--- Extracted records ---

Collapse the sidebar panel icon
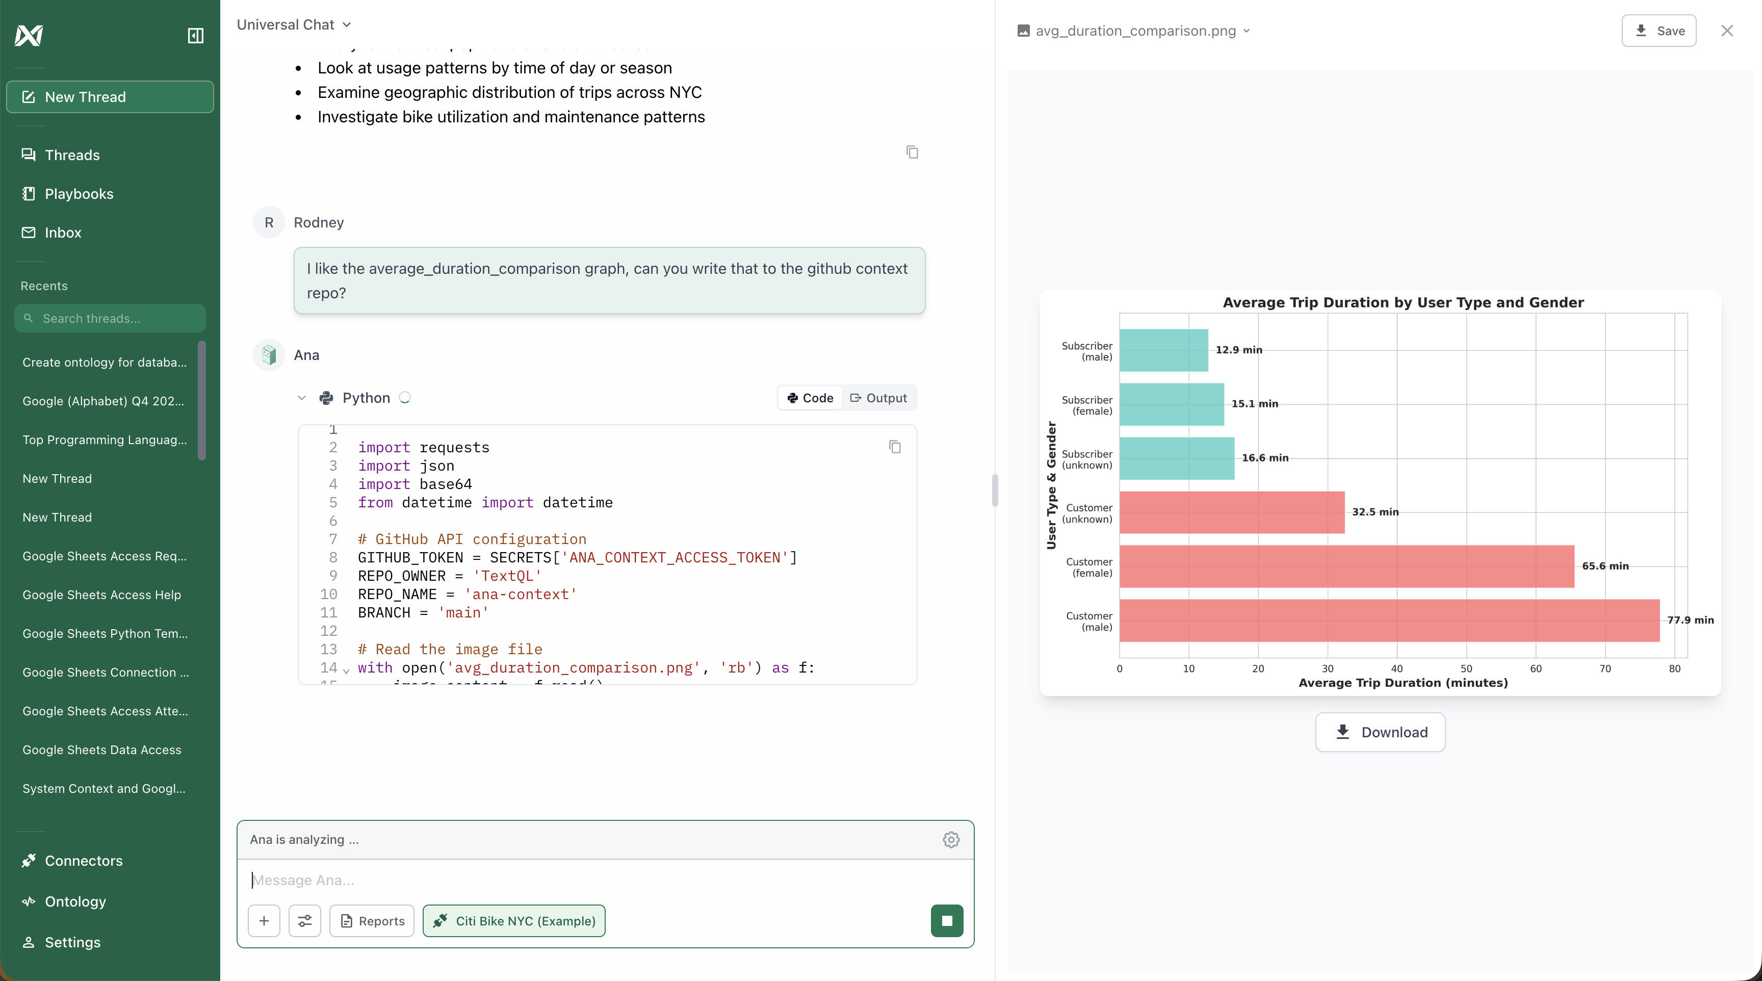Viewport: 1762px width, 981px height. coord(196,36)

---
--- Extracted records ---

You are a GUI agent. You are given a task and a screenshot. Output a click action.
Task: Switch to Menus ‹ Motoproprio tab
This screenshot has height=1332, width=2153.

---
--- Extracted records ---

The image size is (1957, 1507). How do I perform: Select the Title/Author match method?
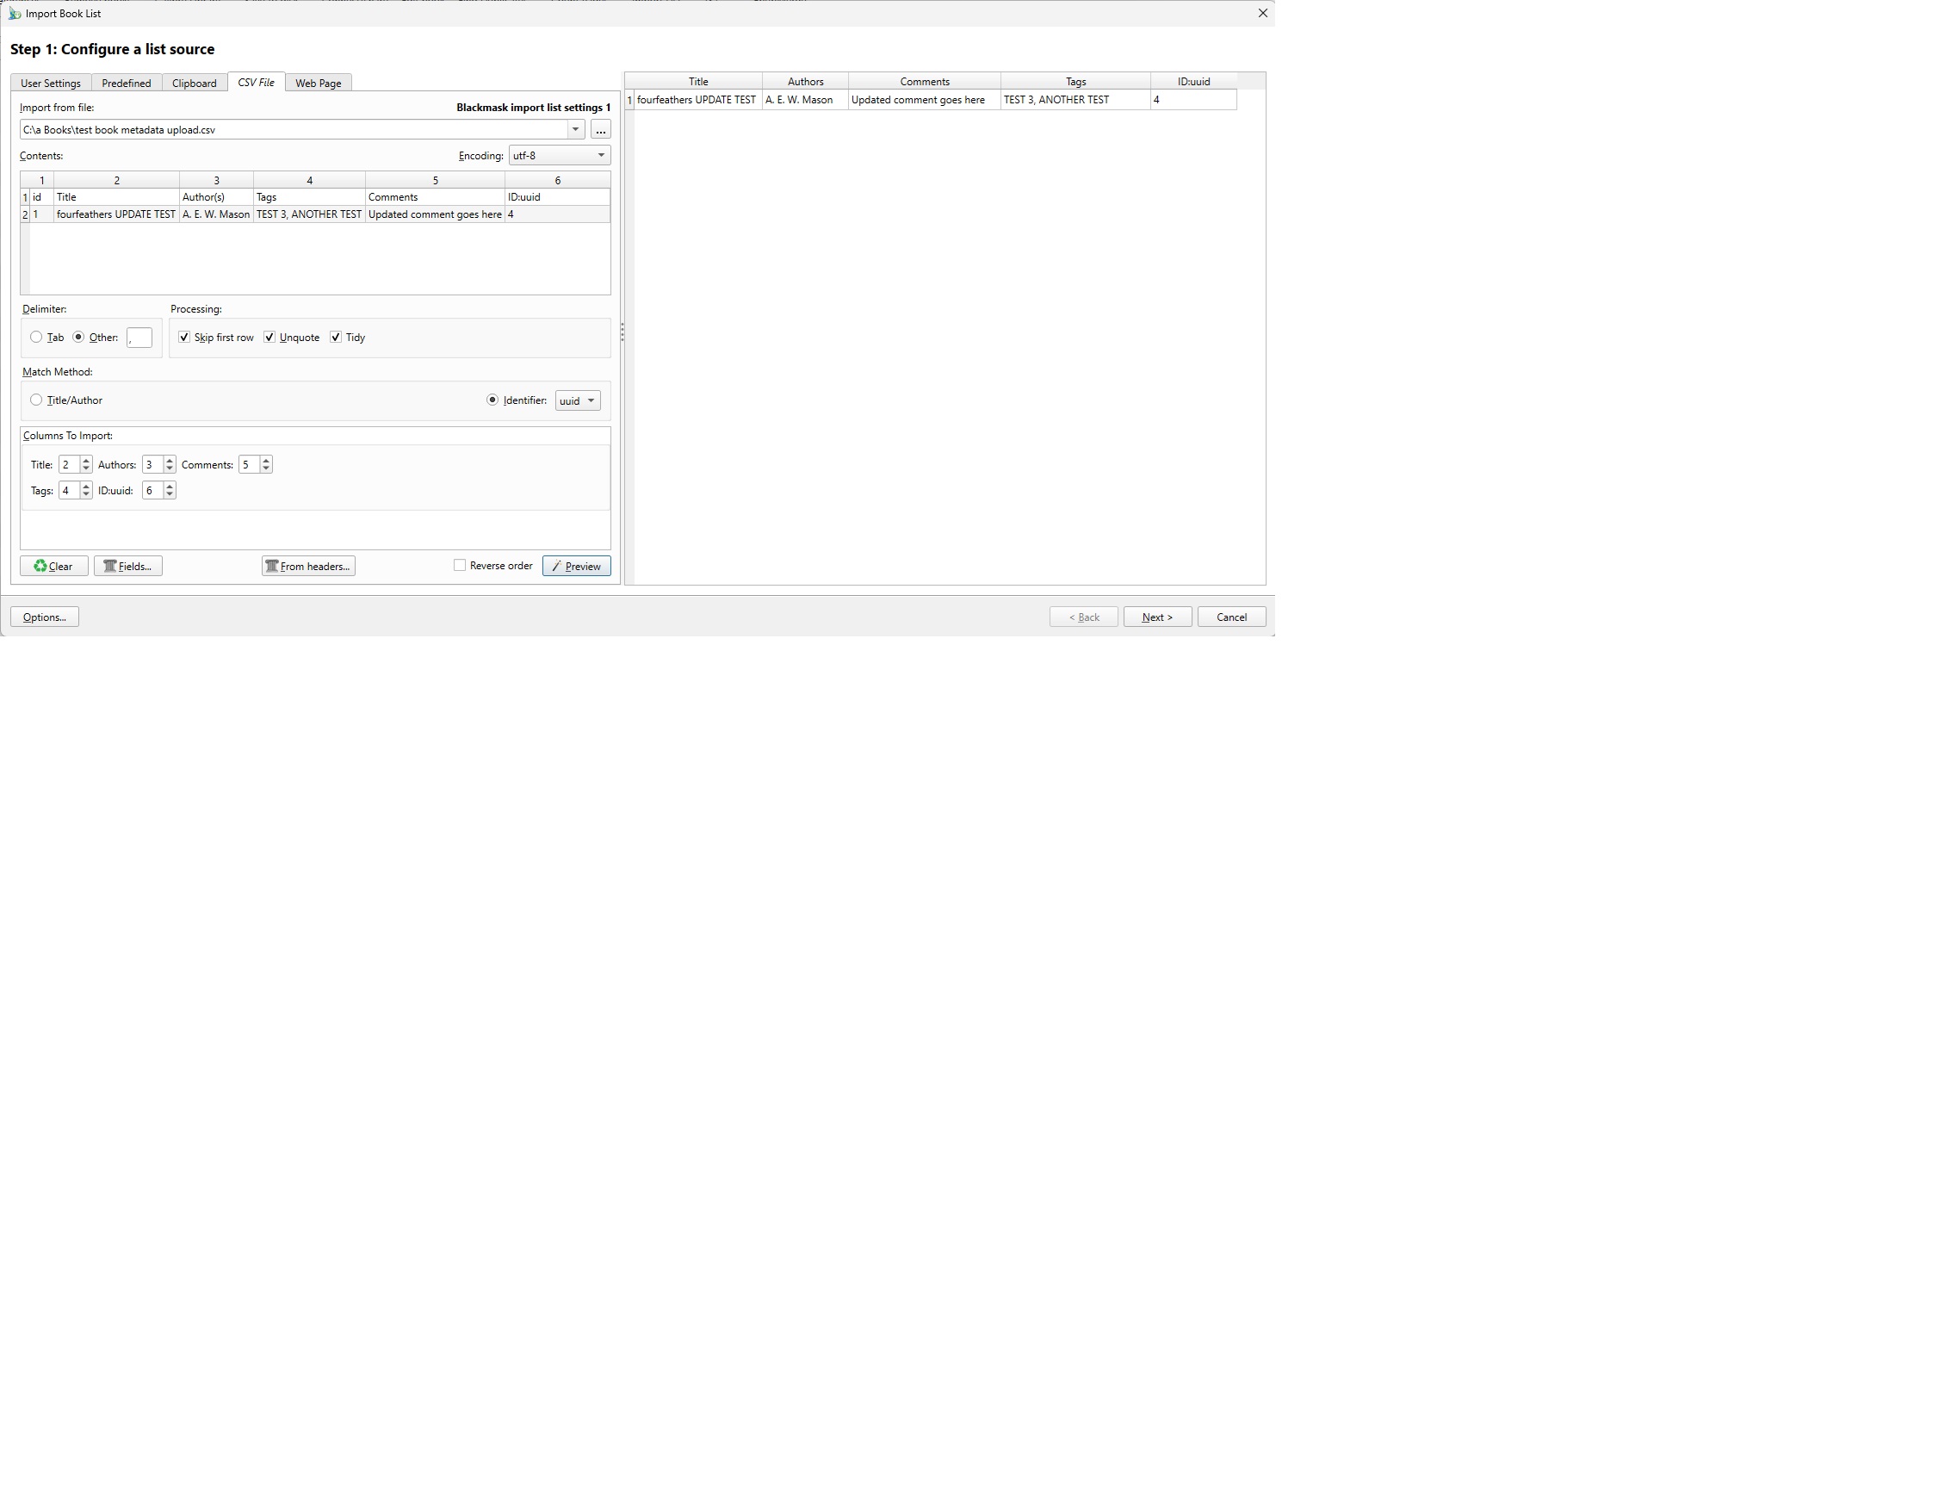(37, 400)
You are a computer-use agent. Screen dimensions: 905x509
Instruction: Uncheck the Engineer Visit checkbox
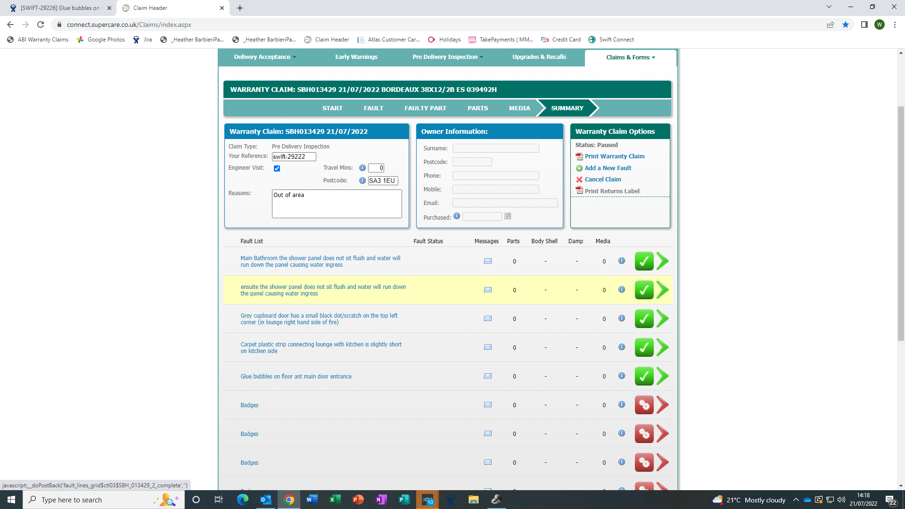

---

Your goal: Although pictures appear among the records above, none are to be output; print exactly the lines from the line containing "The image size" through the line containing "Instruction: Uncheck the".

Reply to the task:
The image size is (1957, 1507). How do I perform: Select the Title/Author match method?
(37, 400)
You are a computer-use agent. Screen dimensions: 905x509
Instruction: Uncheck the Engineer Visit checkbox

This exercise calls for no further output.